Hope you can get some answers from there


Brian Stewart
Jul 29th, 2002, 05:51 PM
The speed of the serve is measured at the point of initial contact. If it were measured when it crossed the net, you'd rarely have a serve exceed 100 MPH. And the serve loses fuly half of it's initial speed by the time it reaches the opposing baseline. (Slightly more until it reaches the returner.) That's why the readings on serves and groundstrokes vary so widely. The most commonly used groundstroke measuring devices clock the average strokes of their measured group (almost exclusively top 50 ATP pros, with emphasis on top 10) in the 45-50 MPH range. It doesn't look very impressive when compared to a "140 MPH" serve, but if you consider that said serve is traveling less than 70 MPH when it reaches the returner, it lines up. (Much like "140 MPH" badminton shots are only actually traveling ~40 MPH when they cross the net.)

Getting back to why the majority of the faster serves might be registered on hard courts, the characteristics of the surface ome into play. The lower friction of grass rewards slice. The higher bounce of clay rewards topspin. Thus, those particular serves would be very effective on those surfaces. And spun serves read slower than flat ones.

The heat consideration is an interesting one. In addition to the air temperature, hard courts yield reflected heat as well. This could add a bit more zip. (And also possibly have an effect on radar guns.)

Looking at the current player guide, it lists the top 46 fastest servers from 2001. the list breaks down this way: 13 on grass, 4 on clay, 29 on hardcourts. You'll notice there are no indoor events listed. This is primarily because the list runs through September 16th, and thus skips the fall indoor season.

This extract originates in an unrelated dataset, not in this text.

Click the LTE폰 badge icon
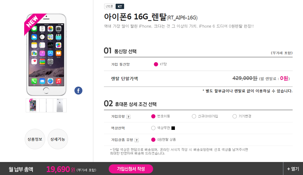The width and height of the screenshot is (303, 175). click(x=109, y=6)
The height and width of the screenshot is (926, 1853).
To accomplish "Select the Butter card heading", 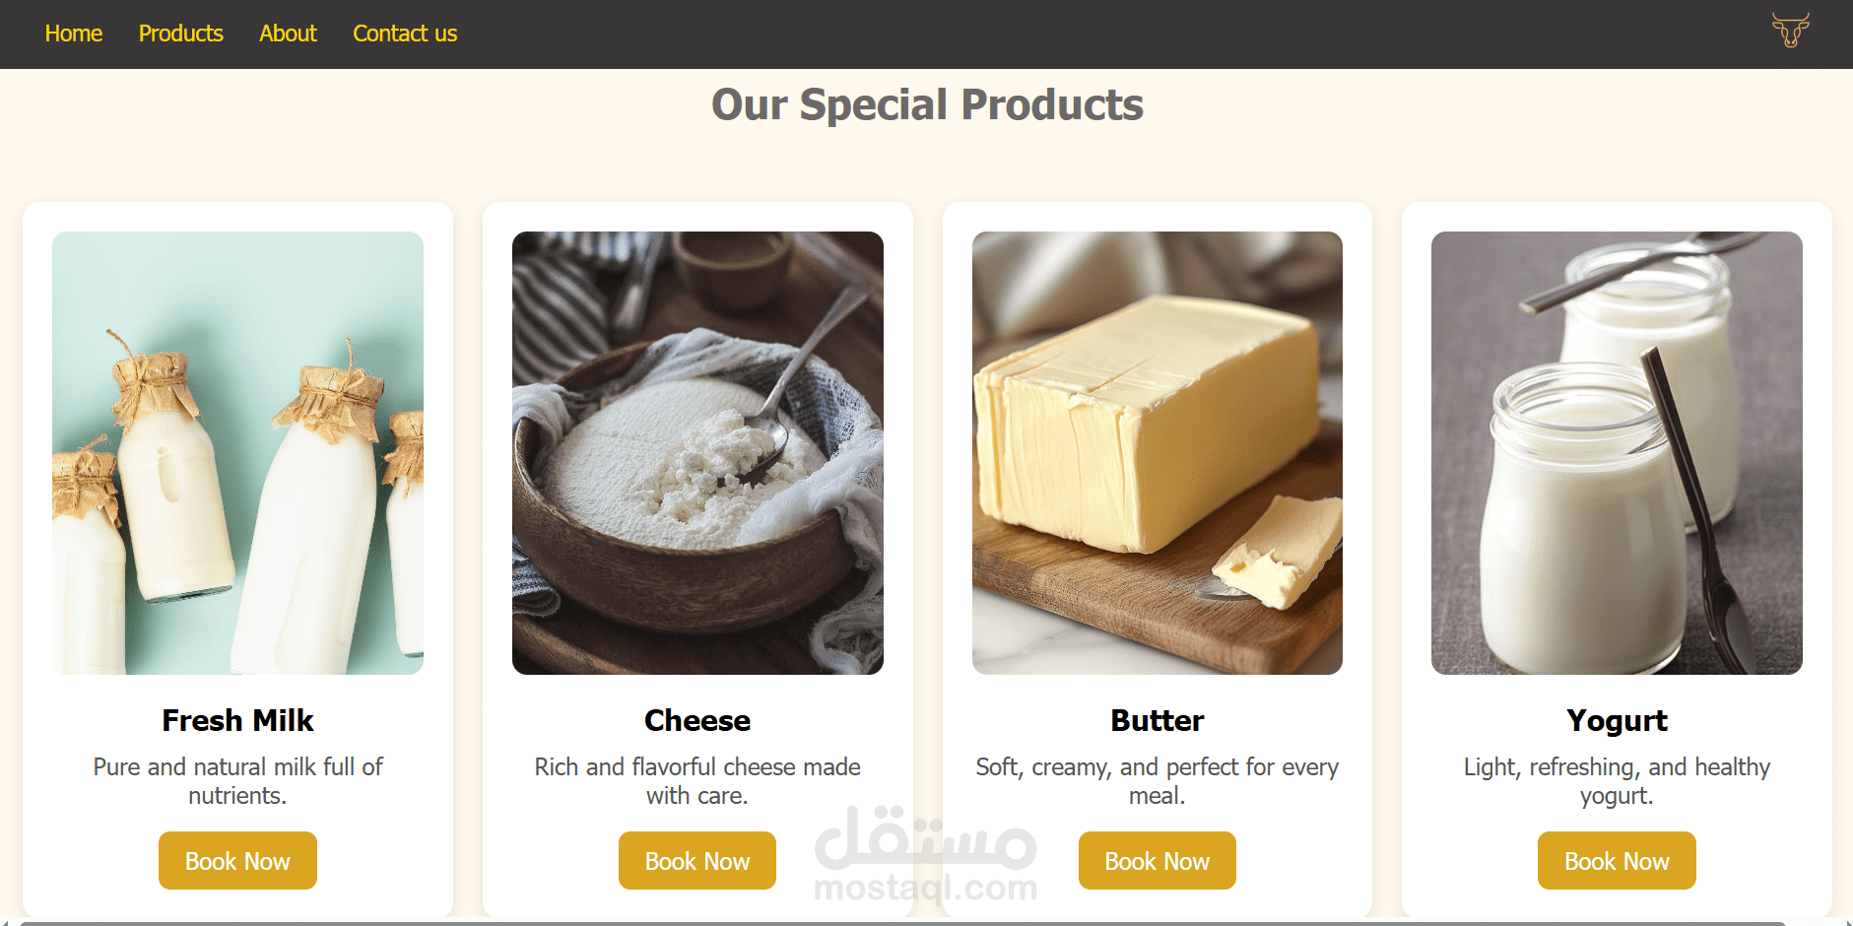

Out of the rest, the vast majority of the readings are on hardcourts. However, hardcourts comprise ~70% of all tournaments, particularly at the Tier II+ level. (None of the listed serves is from below a Tier II.) There are only 4 grass court events total, and 2 T2+, making grass less than 1/15th of total tournaments. Yet it accounts for more than 1/4th of the fastest readings. Going further, 4 of the top 5, and 7 of the top 9 were on grass.

If anyone has a similar list from the ATP, I'd be curious how theirs broke down by surfaces.

Any physicists around to further the discussion? :)

Jul 29th, 2002, 06:10 PM
very nice and informative analysis brian, by the way what is the player guide???

Sam L
Jul 30th, 2002, 10:34 AM
Thanks everyone especially Brian and joaco, your posts answered a lot of questions for me :)

I guess the biggest mistake I made was that fastest serves do not really matter which surface they are on.

But the fastest serves registered breakdown doesn't surprise me at all. I've always thought the hardcourts always register some of the fastest serves.

It is also interesting what you say about how long the hardcourt season is. The grasscourt season is 4 weeks, most top players may only play Wimbledon and that decreases their chances of registering big serves in such a short period of time.

Brian Stewart
Jul 30th, 2002, 06:18 PM
Oliver, the player guide I refered to is the 2002 WTA Player Guide. It has a ton of information on the players, including the aforementioned chart of fastest serves. There's player bios for the top 150+ (and top doubles players), singles and doubles draws from the 2001 slams, plus singles results from r16 to finals for every slam in the Open Era, a big section with all of the singles and doubles finals from tour events since 1971, bios of past slam champions of the open era, and other miscellaneous info. It's a fascinating book.

Jul 30th, 2002, 08:45 PM
how can you get a player guide???Can you buy one??

Jul 30th, 2002, 10:44 PM
I get mine on the net


has some half way down the page, and the atp one at the top.

the wta one is cheaper than the atp one. interesting.

Brian Stewart
Aug 1st, 2002, 12:21 AM
You can also order it from the WTA. It's $20 for most states in the US. (A couple charge sales tax.)